> _Problem details_:
From the line with "Privacy Statement (318, 2527)" through the final line, transcribe the material below character for character; include no other lines.
+===+
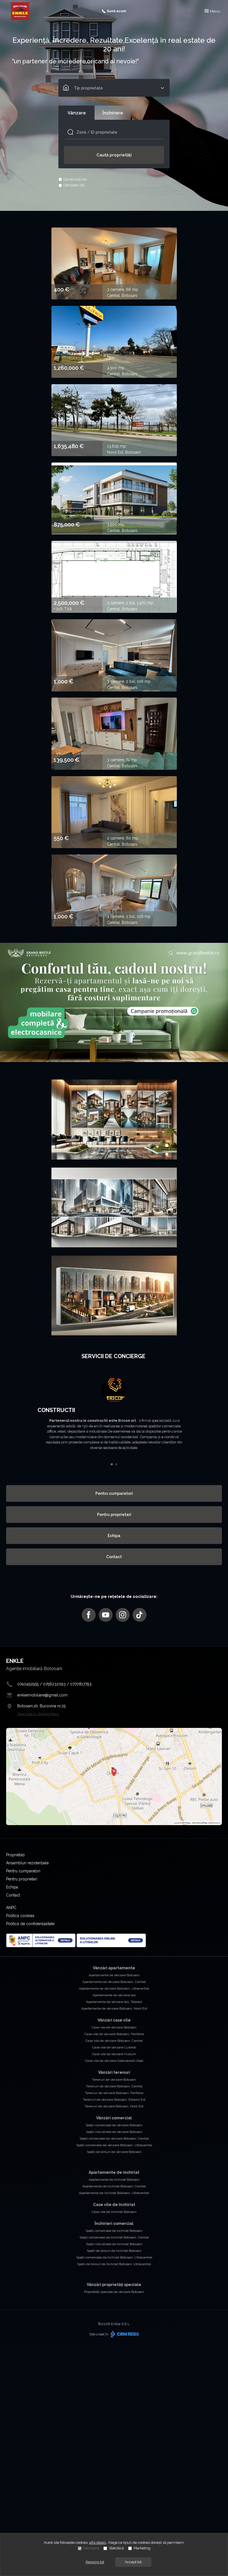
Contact (114, 1557)
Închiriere (113, 113)
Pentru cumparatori (114, 1493)
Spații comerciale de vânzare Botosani (114, 2125)
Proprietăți (15, 1855)
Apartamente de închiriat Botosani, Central (114, 2186)
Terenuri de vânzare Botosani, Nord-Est (114, 2106)
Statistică (116, 2548)
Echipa (114, 1535)
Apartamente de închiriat (114, 2172)
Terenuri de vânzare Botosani (114, 2080)
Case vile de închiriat (114, 2204)
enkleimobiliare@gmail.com (42, 1695)
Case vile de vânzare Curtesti (114, 2047)
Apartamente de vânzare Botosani (114, 1975)
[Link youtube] (106, 1615)
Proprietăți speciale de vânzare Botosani (114, 2292)
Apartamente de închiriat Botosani (114, 2180)
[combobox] (114, 88)
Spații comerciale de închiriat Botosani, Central (114, 2237)
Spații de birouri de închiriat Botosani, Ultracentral (114, 2264)
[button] (18, 1419)
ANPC (11, 1907)
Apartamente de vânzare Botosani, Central (114, 1982)
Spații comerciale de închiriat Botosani (114, 2231)
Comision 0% (73, 185)
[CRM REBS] (124, 2334)
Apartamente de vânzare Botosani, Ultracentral (114, 1988)
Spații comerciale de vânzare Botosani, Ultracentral (114, 2145)
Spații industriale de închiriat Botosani (114, 2244)
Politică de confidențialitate (30, 1924)
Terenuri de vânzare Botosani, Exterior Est (114, 2100)
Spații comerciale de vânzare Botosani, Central (114, 2138)
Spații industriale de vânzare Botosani (114, 2132)
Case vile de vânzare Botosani (114, 2027)
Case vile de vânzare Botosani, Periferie (114, 2034)
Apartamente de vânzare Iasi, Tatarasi (114, 2002)
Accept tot (133, 2562)
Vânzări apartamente (114, 1968)
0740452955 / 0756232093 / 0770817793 (54, 1684)
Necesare (91, 2548)
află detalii (97, 2542)
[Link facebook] (89, 1615)
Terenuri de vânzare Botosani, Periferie (114, 2093)
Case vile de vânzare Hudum (114, 2054)
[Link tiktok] (140, 1615)
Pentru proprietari (114, 1514)
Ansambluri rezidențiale (27, 1863)
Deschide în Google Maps (38, 1714)
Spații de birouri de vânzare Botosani (114, 2152)
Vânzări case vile (114, 2020)
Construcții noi (75, 179)
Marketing (142, 2548)
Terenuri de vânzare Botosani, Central (114, 2086)
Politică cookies (20, 1915)
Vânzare (77, 113)
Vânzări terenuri (114, 2072)
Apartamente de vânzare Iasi (114, 1995)
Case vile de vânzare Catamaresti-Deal (114, 2061)
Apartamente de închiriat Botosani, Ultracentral (114, 2193)
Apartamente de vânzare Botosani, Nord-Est (114, 2008)
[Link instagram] (123, 1615)
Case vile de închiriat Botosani (114, 2212)
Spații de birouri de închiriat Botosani (114, 2251)
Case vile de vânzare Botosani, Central (114, 2041)
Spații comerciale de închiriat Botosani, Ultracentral (114, 2257)
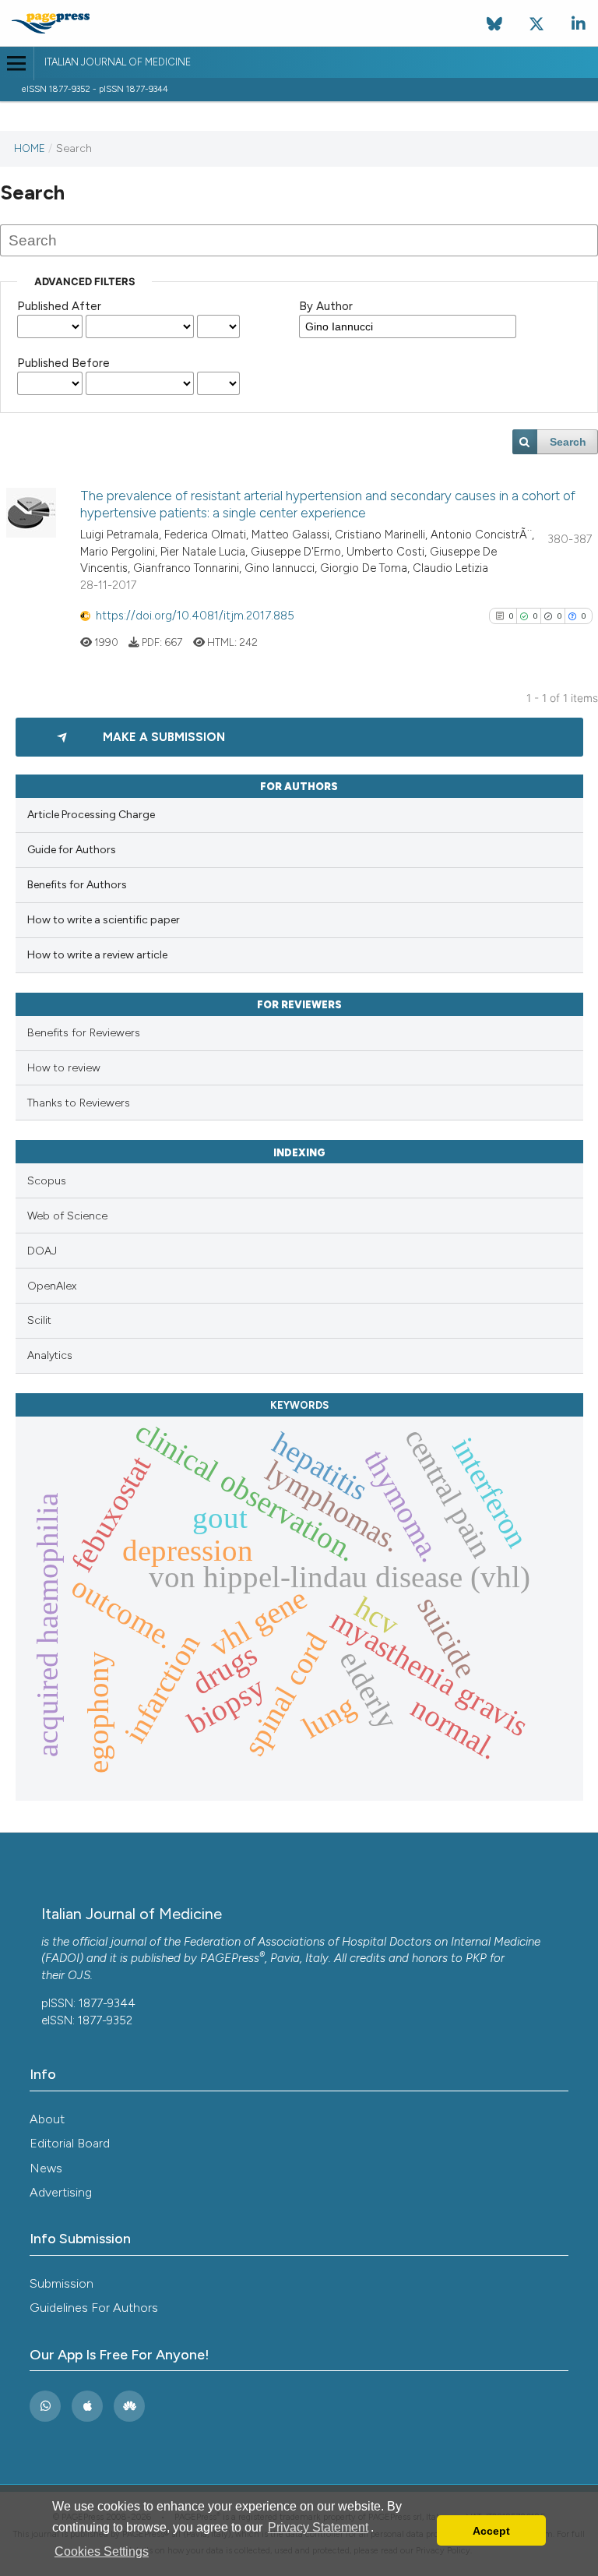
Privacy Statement (318, 2527)
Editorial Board (70, 2143)
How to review (63, 1068)
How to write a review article (97, 955)
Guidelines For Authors (94, 2307)
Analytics (49, 1355)
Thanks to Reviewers (78, 1103)
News (46, 2168)
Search (568, 442)
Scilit (39, 1320)
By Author (326, 306)
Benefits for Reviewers (83, 1032)
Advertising (61, 2192)
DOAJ (42, 1251)
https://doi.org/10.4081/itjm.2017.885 (195, 616)
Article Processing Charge (91, 814)
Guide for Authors (71, 849)
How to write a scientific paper (103, 919)
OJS (79, 1975)
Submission (61, 2283)
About (47, 2119)
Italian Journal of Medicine (117, 62)
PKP (476, 1958)
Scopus (46, 1180)
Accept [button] (491, 2531)
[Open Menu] (16, 63)
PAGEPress (229, 1958)
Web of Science (67, 1216)
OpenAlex (51, 1286)
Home (29, 148)
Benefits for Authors (77, 884)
+===+
> _Result for this task_:
Privacy Statement (318, 2527)
Editorial Board (70, 2143)
How to review (63, 1068)
How to write a review article (97, 955)
Guidelines For Authors (94, 2307)
Analytics (49, 1355)
Thanks to Reviewers (78, 1103)
News (46, 2168)
Search (568, 442)
Scilit (39, 1320)
By Author (326, 306)
Benefits for Reviewers (83, 1032)
Advertising (61, 2192)
DOAJ (42, 1251)
https://doi.org/10.4081/itjm.2017.885 (195, 616)
Article Processing Charge (91, 814)
Guide for Authors (71, 849)
How to write a scientific paper (103, 919)
OJS (79, 1975)
Submission (61, 2283)
About (47, 2119)
Italian Journal of Medicine (117, 62)
PKP (476, 1958)
Scopus (46, 1180)
Accept [button] (491, 2531)
[Open Menu] (16, 63)
PAGEPress (229, 1958)
Web of Science (67, 1216)
OpenAlex (51, 1286)
Home (29, 148)
Benefits for Authors (77, 884)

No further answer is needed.